Parallelizing and Training Large Language Models

Megatron-LM: Training Multi-Billion Parameter Language Models Using Model Parallelism

This paper demonstrates a strategy for model parallelism. It splits different parts of the Transformer model in parallel across different GPUs and trains a large model with many parameters in parallel.

Branch-Train-Merge: Embarrassingly Parallel Training of Expert Language Models

This paper trained multiple full language models in parallel on different types of data, for example legal text, then merges the parameters for the different language models together. This lets them do training in parallel but doesn’t help make the model larger.

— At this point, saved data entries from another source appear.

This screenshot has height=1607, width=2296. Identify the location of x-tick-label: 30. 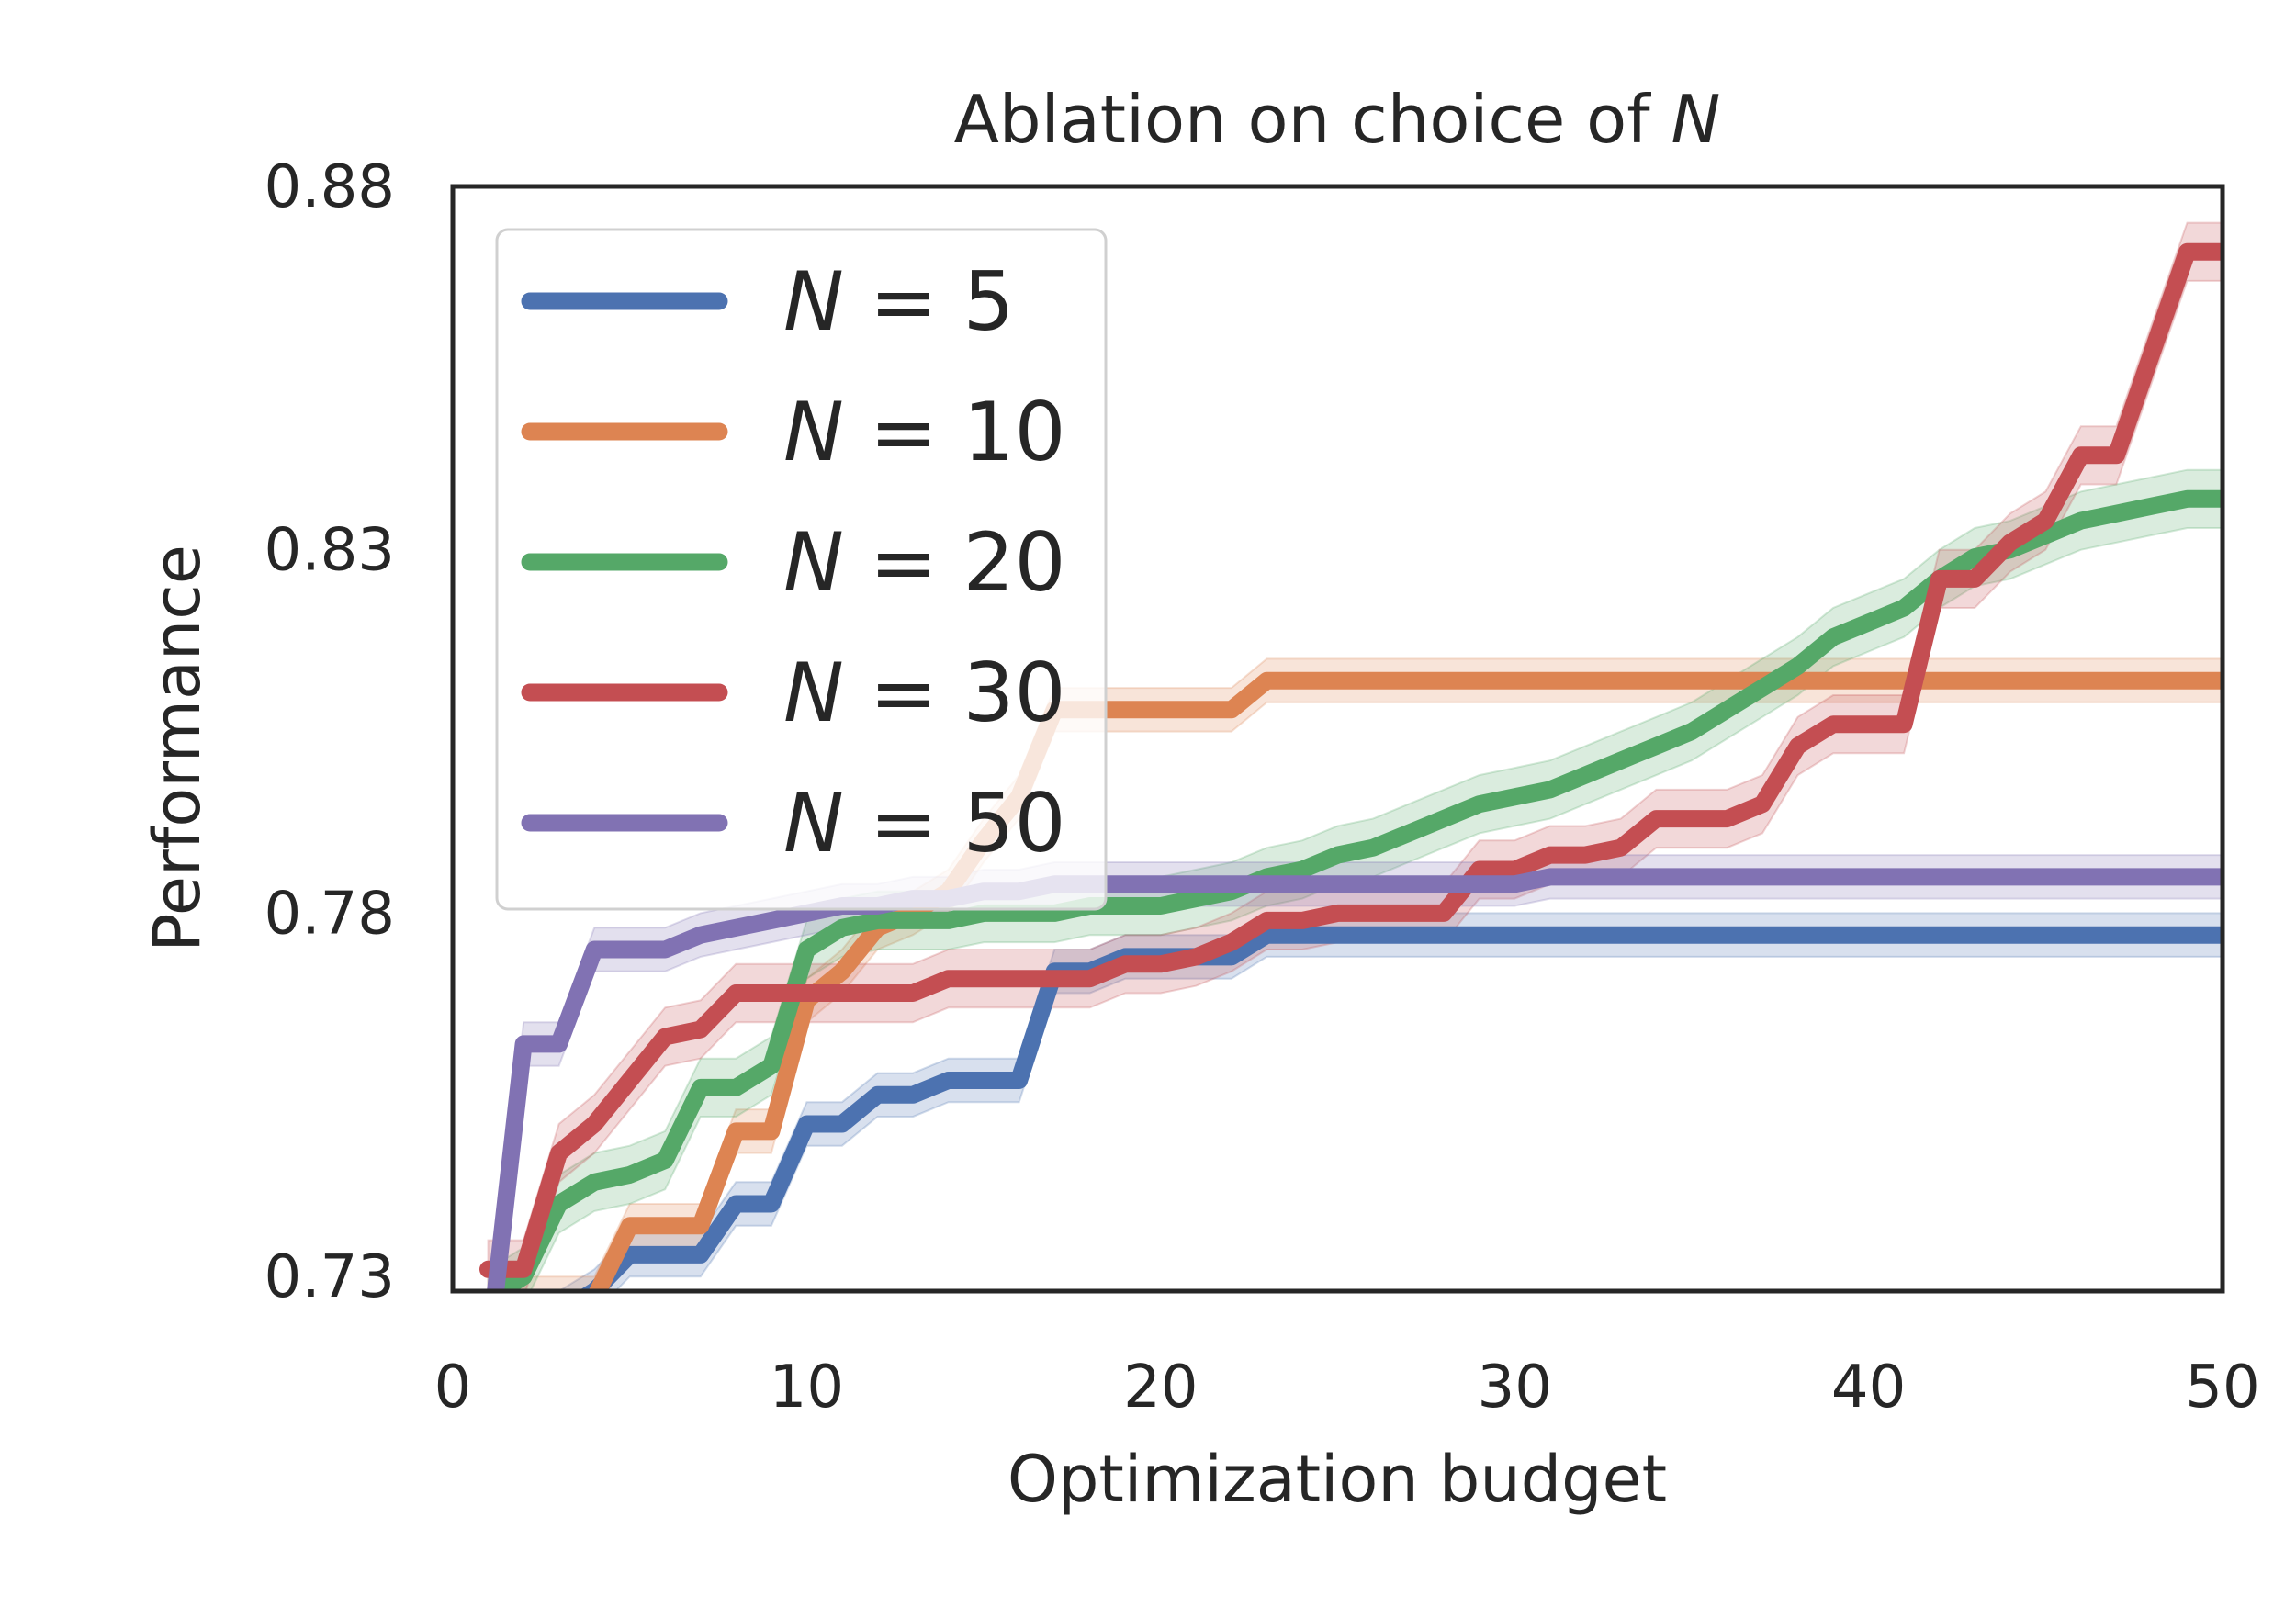
(1514, 1388).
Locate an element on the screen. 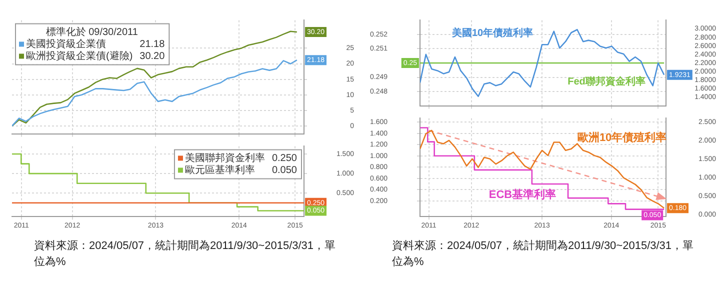 The width and height of the screenshot is (725, 281). text: 30.20 is located at coordinates (152, 56).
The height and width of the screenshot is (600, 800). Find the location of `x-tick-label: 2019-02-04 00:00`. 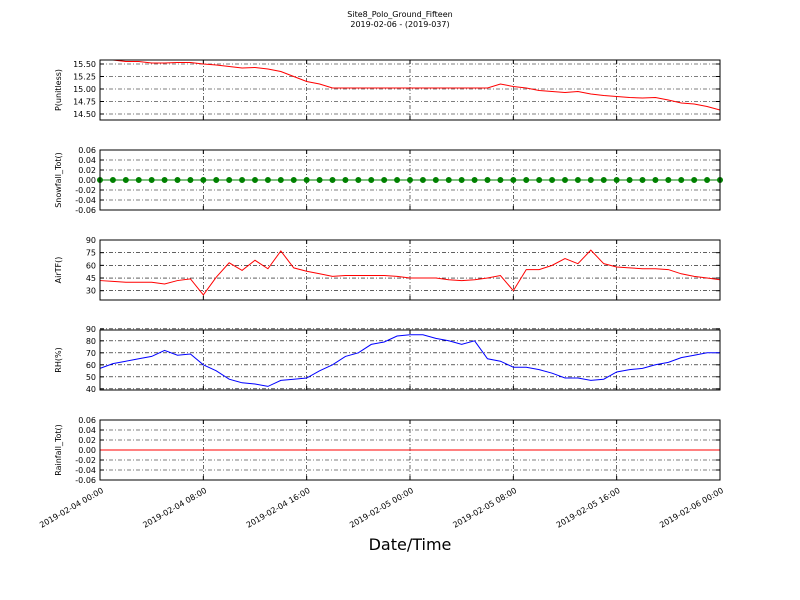

x-tick-label: 2019-02-04 00:00 is located at coordinates (72, 508).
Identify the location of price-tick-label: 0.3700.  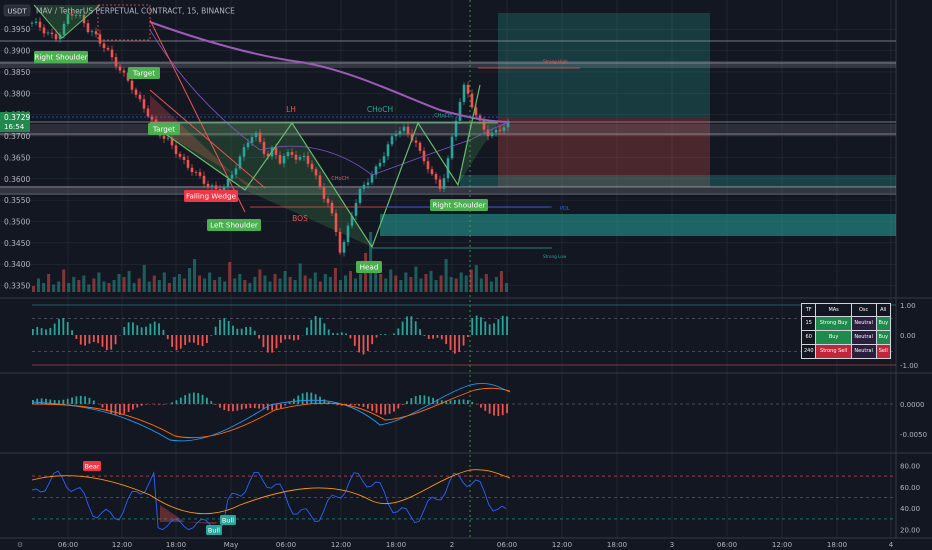
(17, 136).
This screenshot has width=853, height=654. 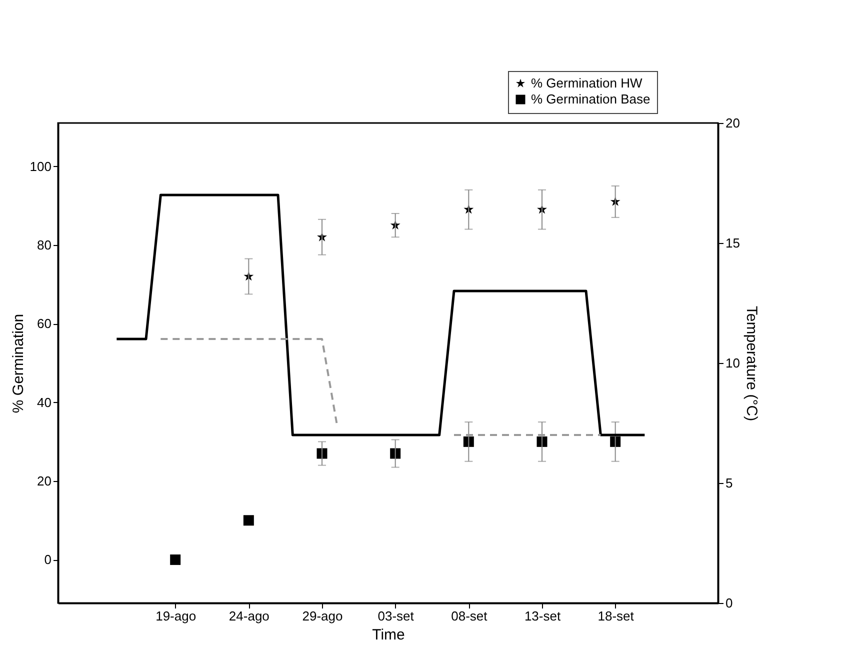 I want to click on y-tick-label: 100, so click(x=41, y=166).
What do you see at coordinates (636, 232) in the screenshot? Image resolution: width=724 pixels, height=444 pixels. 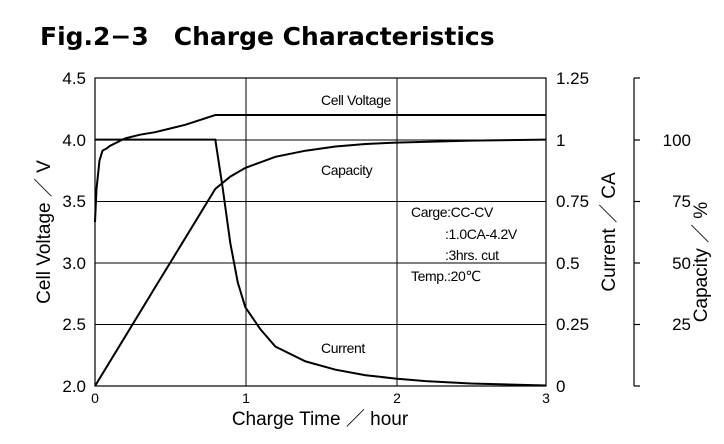 I see `capacity-axis` at bounding box center [636, 232].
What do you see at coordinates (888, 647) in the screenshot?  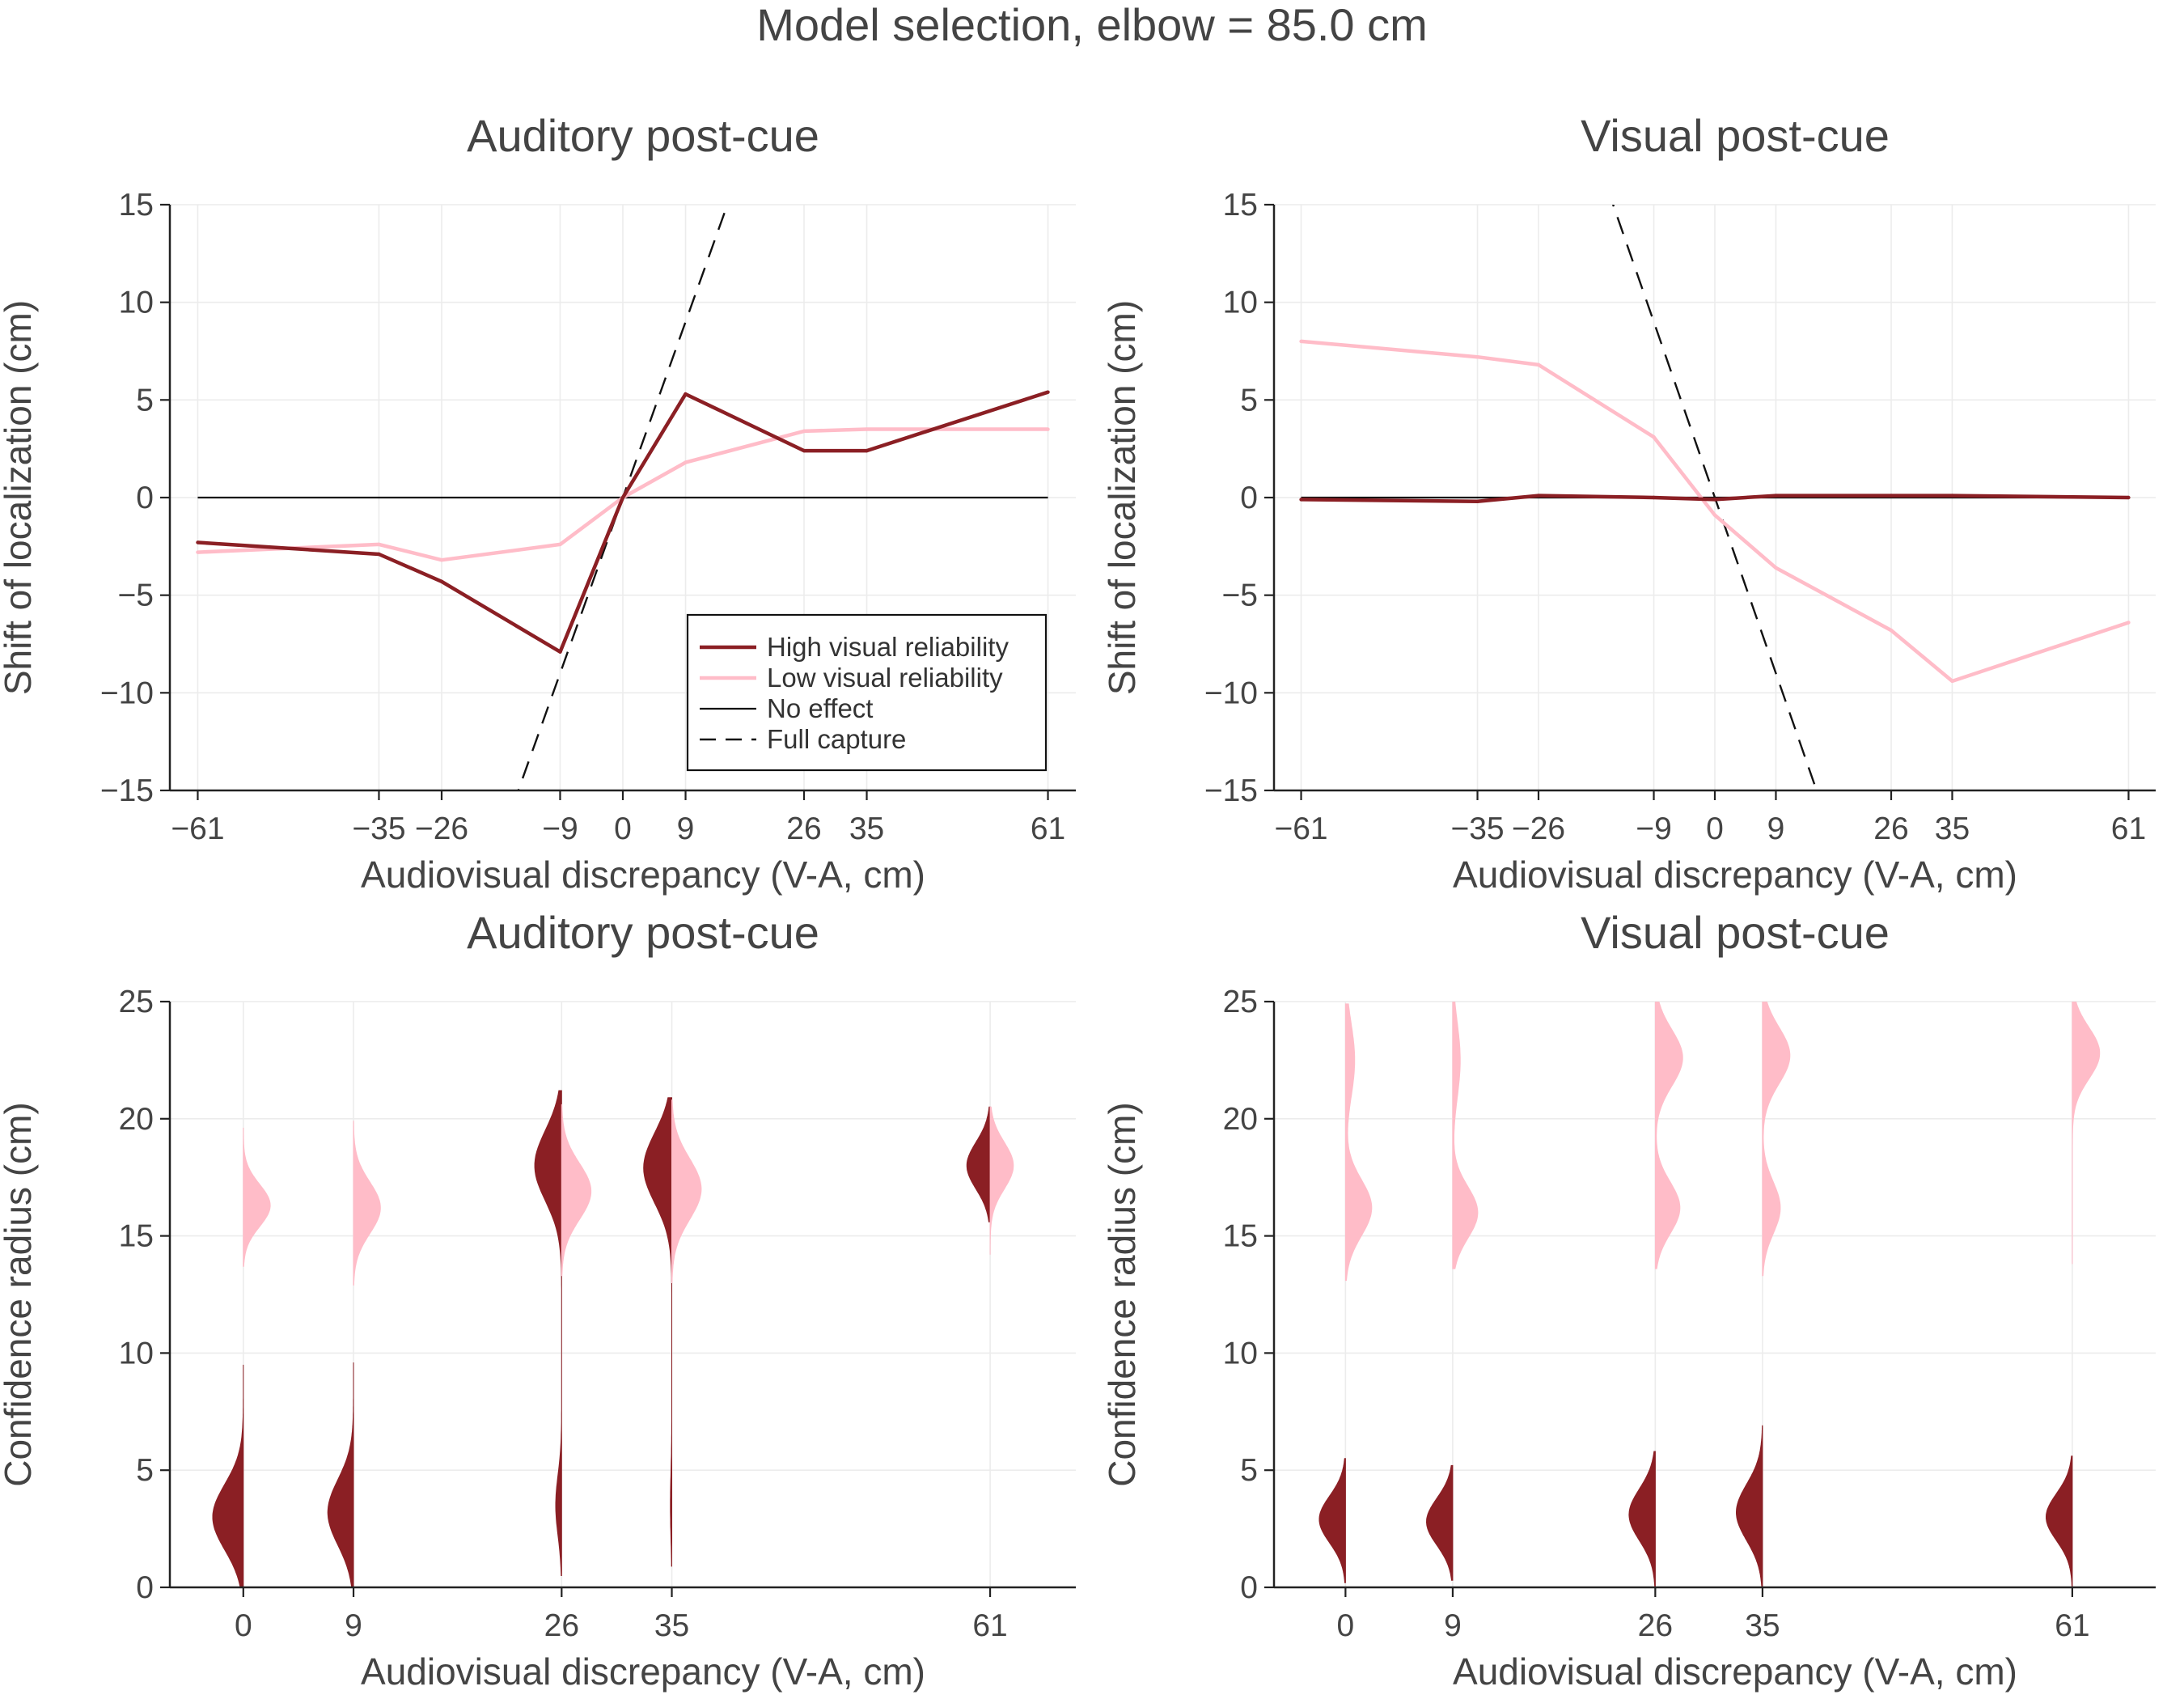 I see `legend-label: High visual reliability` at bounding box center [888, 647].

We present Branch-Train-Merge (BTM), a communication-efficient algorithm for embarrassingly parallel training of large language models (LLMs). We show it is possible to independently train subparts of a new class of LLMs on different subsets of the data, eliminating the massive multi-node synchronization currently required to train LLMs. BTM learns a set of independent expert LMs (ELMs), each specialized to a different textual domain, such as scientific or legal text. These ELMs can be added and removed to update data coverage, ensembled to generalize to new domains, or averaged to collapse back to a single LM for efficient inference. New ELMs are learned by branching from (mixtures of) ELMs in the current set, further training the parameters on data for the new domain, and then merging the resulting model back into the set for future use. Experiments show that BTM improves in- and out-of-domain perplexities as compared to GPT-style Transformer LMs, when controlling for training cost. Through extensive analysis, we show that these results are robust to different ELM initialization schemes, but require expert domain specialization; LM ensembles with random data splits do not perform well. We also present a study of scaling BTM into a new corpus of 64 domains (192B whitespace-separated tokens in total); the resulting LM (22.4B total parameters) performs as well as a Transformer LM trained with 2.5 times more compute. These gains grow with the number of domains, suggesting more aggressive parallelism could be used to efficiently train larger models in future work.

Aran Komatsuzaki on bottlenecks in LLM training

Memory isn’t really a big bottleneck for mainstream LLMs nowadays, as we can use some of the tricks shown in the paper. The big bottleneck is the compute, i.e., getting enough GPU-hours. I heard going trillion-scale regime brings instability problems, but I could be wrong.